In Somalia, the failed April to June rainy season follows below-average performance of the short rains, which fall between October and December.

“Communities that were already vulnerable due to past droughts are again facing severe hunger and water scarcity and are at risk from deadly communicable diseases. Aid agencies in Somalia are also overstretched and grappling with a severe lack of funding,” said Lowcock.

On May 20, aid agencies launched a drought response plan seeking 710 million dollars to urgently help 4.5 million people. Somalia’s overall Humanitarian Response Plan for 2019, requiring 1.08 billion dollars, is only 22 percent funded. The Somalia Humanitarian Fund is currently depleted.

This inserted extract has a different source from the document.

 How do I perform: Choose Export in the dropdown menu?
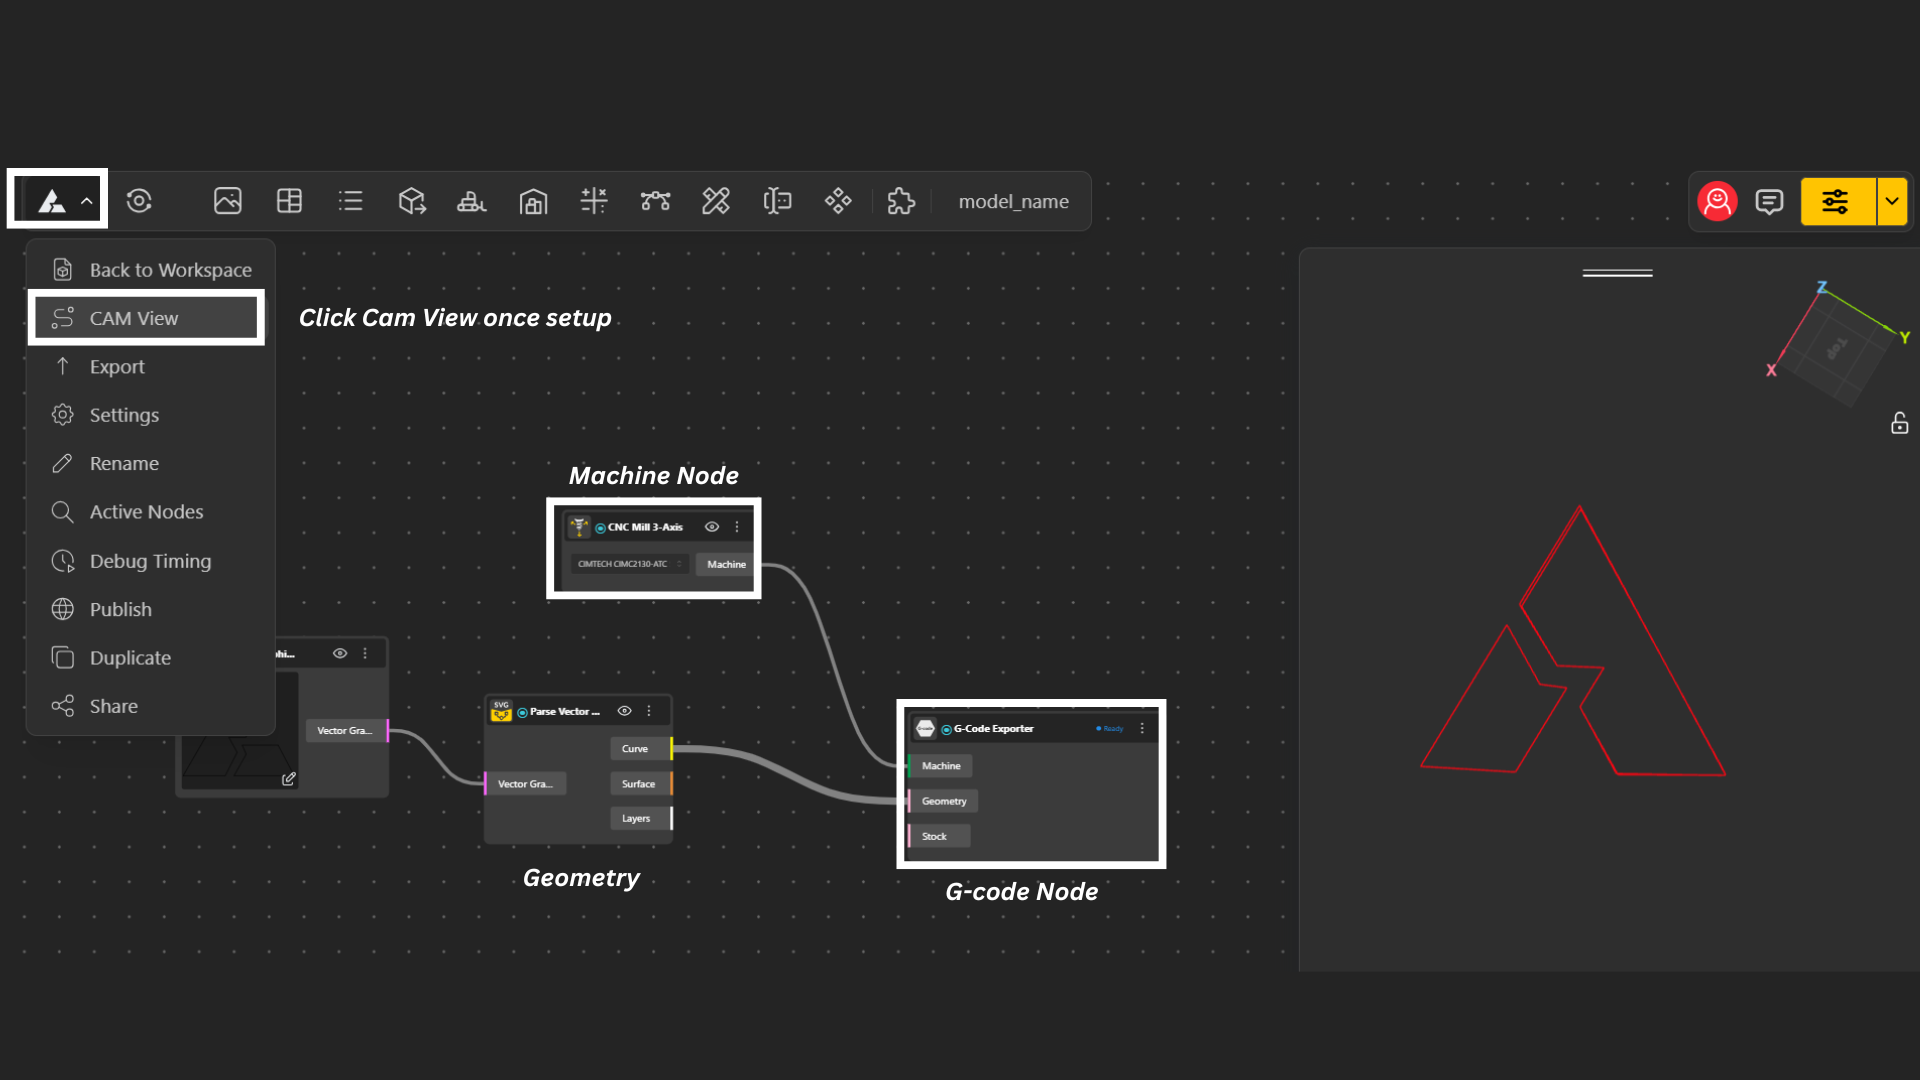click(117, 367)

Meanwhile, Ethiopia’s region neighboring Somalia is experiencing a second consecutive drought season while still reeling from the effects of the prolonged drought in 2016 and 2017.

Announcing CERF’s contribution of 10 million dollars to Ethiopia, Lowcock urged donors to increase their support for drought response, in addition to critical assistance to the ongoing nationwide response to internal displacement.

In Kenya, CERF’s allocation of 5 million dollars will complement the government’s hunger safety net program. Parts of the arid and semi-arid regions of Kenya are hard hit by drought following a delayed start to the March to May rains.

While droughts remain a recurrent weather phenomenon across the Horn of Africa region, Lowcock has been calling for more systematic early action, including the release of funds, based on early warnings, to help mitigate expected humanitarian consequences through a range of activities carried out before the onset of a crisis.